Pan-Dlx, Nkx2.1, and Mash1 protein levels were higher in the GE compared with the cortex and white matter; these molecules were more abundant in the GE compared with the cortical SVZ. (a) Representative western blot analyses of Pan-Dlx, Nkx2.1, and Mash1 performed on homogenates form tissues taken from GE, cortex (cortical plate), and white matter (WM, intermediate zone). Rat brain (P5) was used as a positive control. Pan-Dlx, Nkx2.1, and Mash1 were predominantly expressed in the GE and weakly in the cortex and white matter. Each lane represents one brain region. Bar charts are mean ± SEM (n = 4 brains each gestational group). Data normalized to β-actin. *P < 0.001 **P < 0.01 for cortex versus GE within the gestational group; #P < 0.001 ##P < 0.01 for WM versus GE within the gestational group. P < 0.001, ††P < 0.05 for 16–22 versus 29–35 gw in the GE; P < 0.001 for 23–25 versus 29–35 gw in the GE; ψP < 0.05 for 26–28 versus 29–35 gw in the GE. φP < 0.05 for 23–25 versus 26–28 gw in the GE; αP < 0.001 for 26–28 versus 23–25 gw in the GE; βP < 0.05 for 23–25 versus 29–35 gw in the GE. (b) Typical western blot analyses for Pan-Dlx, Nkx2.1, and Mash1 in the cortical SVZ and GE. Bar charts are mean ± SEM (n = 7 each group). Data normalized to β-actin.

Similar to Dlx2, both mRNA and protein expression of Nkx2.1 were significantly higher in the GE compared with the cortex and white matter on a combined analysis of subjects of all gestational ages (P < 0.001 all; Supplementary Fig. 6b and Fig. 7a). Nkx2.1 gene expression was also higher in the GE relative to the cortex and white matter for all gestational groups (P < 0.05 all), except for 16–22 gw fetuses (Supplementary Fig. 6b). Nkx2.1 protein levels were elevated in the GE relative to the cortex and white matter for 16–22 (P = 0.004 and 0.008) and 23–25 gw (P < 0.001 both, Fig. 7a) infants, but not for 26–28 and 29–35 gw neonates.
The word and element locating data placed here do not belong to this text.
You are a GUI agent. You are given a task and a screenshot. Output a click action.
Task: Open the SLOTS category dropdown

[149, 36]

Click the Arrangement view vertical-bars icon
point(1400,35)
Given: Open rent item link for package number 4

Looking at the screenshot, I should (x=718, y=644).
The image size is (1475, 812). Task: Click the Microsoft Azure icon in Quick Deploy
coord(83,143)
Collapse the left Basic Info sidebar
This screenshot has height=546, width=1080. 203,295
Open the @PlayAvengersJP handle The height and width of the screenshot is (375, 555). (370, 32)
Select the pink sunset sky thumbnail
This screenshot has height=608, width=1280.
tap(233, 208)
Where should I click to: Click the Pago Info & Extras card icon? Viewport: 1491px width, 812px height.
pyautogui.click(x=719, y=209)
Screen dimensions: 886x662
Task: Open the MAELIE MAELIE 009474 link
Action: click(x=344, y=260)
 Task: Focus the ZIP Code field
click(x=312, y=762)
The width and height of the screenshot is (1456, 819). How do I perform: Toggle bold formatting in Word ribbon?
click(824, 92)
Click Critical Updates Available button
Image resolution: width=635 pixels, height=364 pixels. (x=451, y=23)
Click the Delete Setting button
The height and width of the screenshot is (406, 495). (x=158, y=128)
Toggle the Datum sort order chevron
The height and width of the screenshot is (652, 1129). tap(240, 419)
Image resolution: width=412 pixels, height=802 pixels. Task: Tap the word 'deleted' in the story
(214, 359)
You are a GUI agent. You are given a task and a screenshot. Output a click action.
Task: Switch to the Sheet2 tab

Likewise, protein and mRNA expression of Mash1 were higher in the GE compared with the cortex and white matter on a combined analysis of subjects of all gestational ages (P < 0.001 all). Mash1 gene expression was also higher in the GE relative to the cortex for 16–22 and 23–25 gw infants (P = 0.001 and 0.0.26, respectively), but not to the white matter (Supplementary Fig. 6c). Mash1 protein was elevated in the GE compared with the cortex and white matter for 16–22 (P = 0.001 both) and 23–25 gw subjects (P = 0.01 and 0.022), but not for 26–28 and 29–35 gw infants (Fig. 7a).

Similar to Nkx2.1 and Dlx2, mRNA expression of Lhx6 was higher in the GE compared with the cortex and white matter for 23–25 (P = 0.02 both) and 26–28 gw (P = 0.01 and 0.02) infants, but not for 16–22 and 29–35 gw subjects (Supplementary Fig. 6d). Likewise, Sox6 and Gsh2 mRNA expression were elevated in the GE relative to the cortex and white matter (P < 0.001 and 0.002 for Sox6; P = 0.016 and 0.03 for Gsh2; Supplementary Fig. 6e,f) on analyses of all subjects together.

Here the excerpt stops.